**Activity list:**
**1.** From the cattle-breeding article, list every kind of cow the author says to cull.
**2.** In the cattle-breeding article, how long a breeding season does the author suggest for exposing replacement heifers?
**3.** Reproduce the stretch of the cattle-breeding article from "I have been" through "I use them.".

**Excerpt provided:**
______________________________
Good cows for a terminal breeder are the same as good cows for a maternal breeder. Here are tips on how to get good ones.

Burke Teichert | Dec 05, 2019 BEEF MAGAZINE

In my previous two articles, I have suggested that we should let nature and the bulls select our replacement heifers by exposing them for a very short season—24-30 days. We then cull cows that are open, dry at the end of calving, raise a poor calf, have poor dispositions, need attention for problems or are ugly (your definition).

I also suggested that selecting heifers and culling cows this way would have a much bigger economic than genetic effect but would make slow genetic progress. You should plan to get most genetic change through the bulls you use. I further suggested that many commercial breeders are using bulls that are “undoing” much of what they are trying to do with culling practices.

I have been asked about using EPDs and genomics in the selection process. Since my attention has been primarily focused on making good cows, I have not relied heavily on either. However, I know they work; and yes, I use them.

I just happen to think that too many breeders have used them incorrectly, not recognizing that genes seldom, if ever, work independent of each other. And then there are all the epigenetic effects, which no one fully understands, that further modify gene expression.
______________________________
**Data to examine:**
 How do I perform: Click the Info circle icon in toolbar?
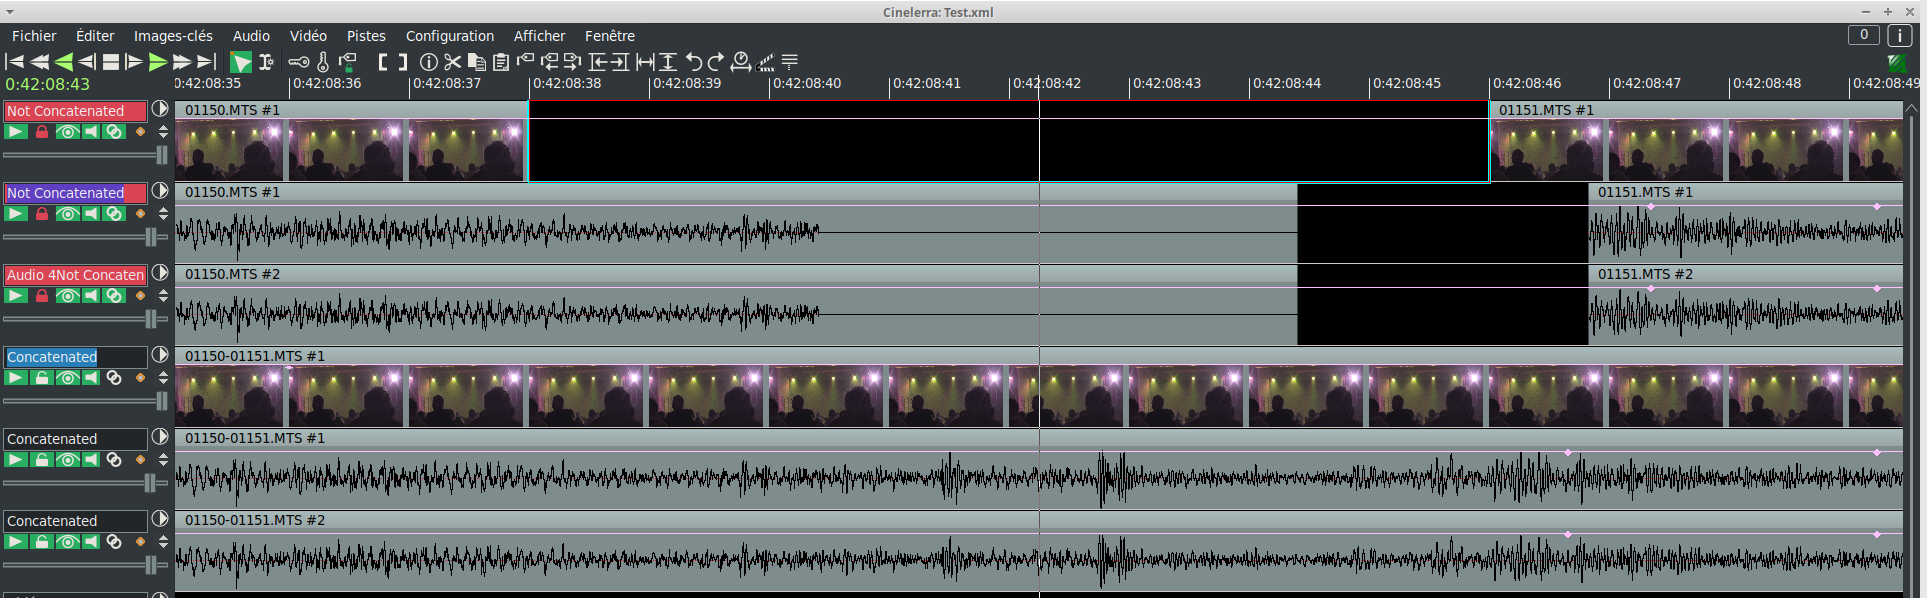[429, 62]
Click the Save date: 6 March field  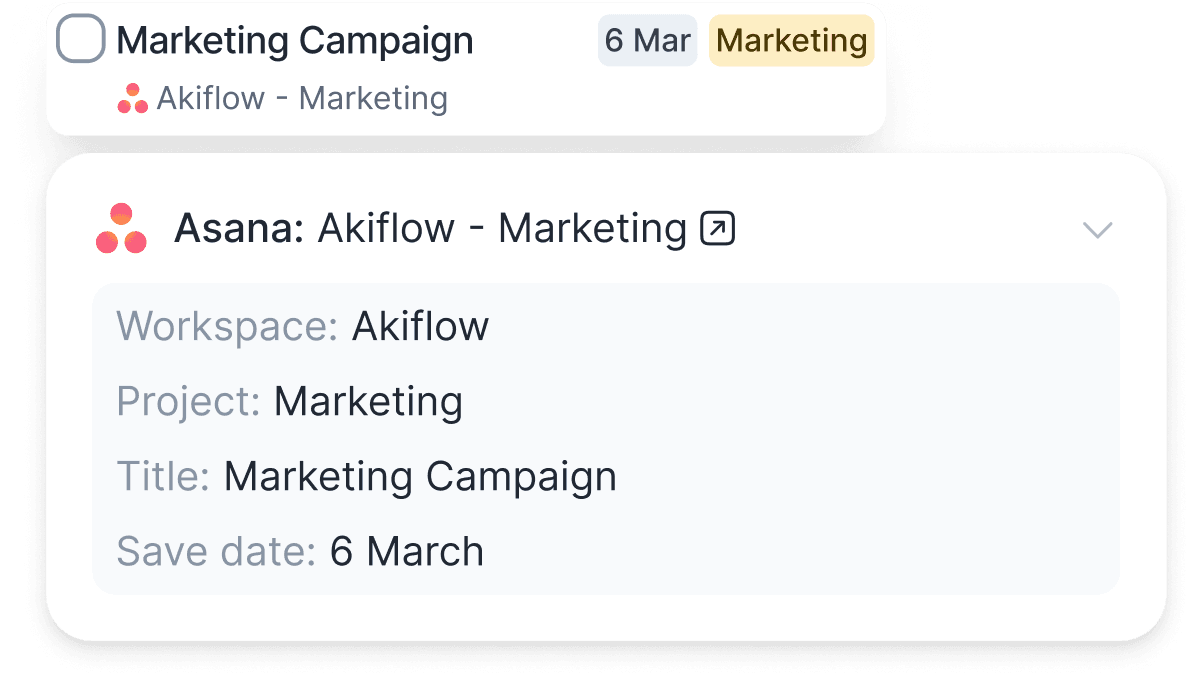point(299,550)
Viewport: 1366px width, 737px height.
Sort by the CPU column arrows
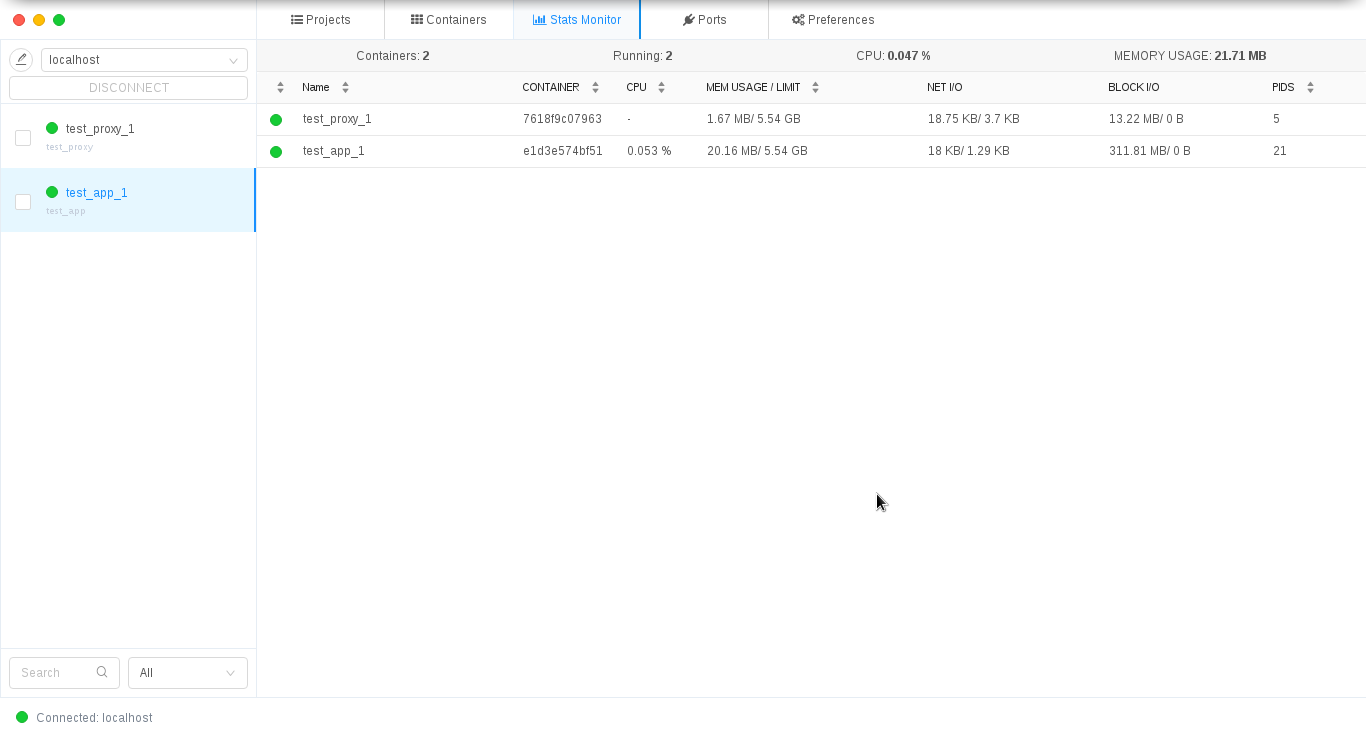pos(661,88)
______________________________
**Task-by-task answers:**
**1.**
- Cows that are open
- Cows that are dry at the end of calving
- Cows that raise a poor calf
- Cows that have poor dispositions
- Cows that need attention for problems
- Cows that are ugly

**2.** A very short season of 24–30 days.

**3.**
I have been asked about using EPDs and genomics in the selection process. Since my attention has been primarily focused on making good cows, I have not relied heavily on either. However, I know they work; and yes, I use them.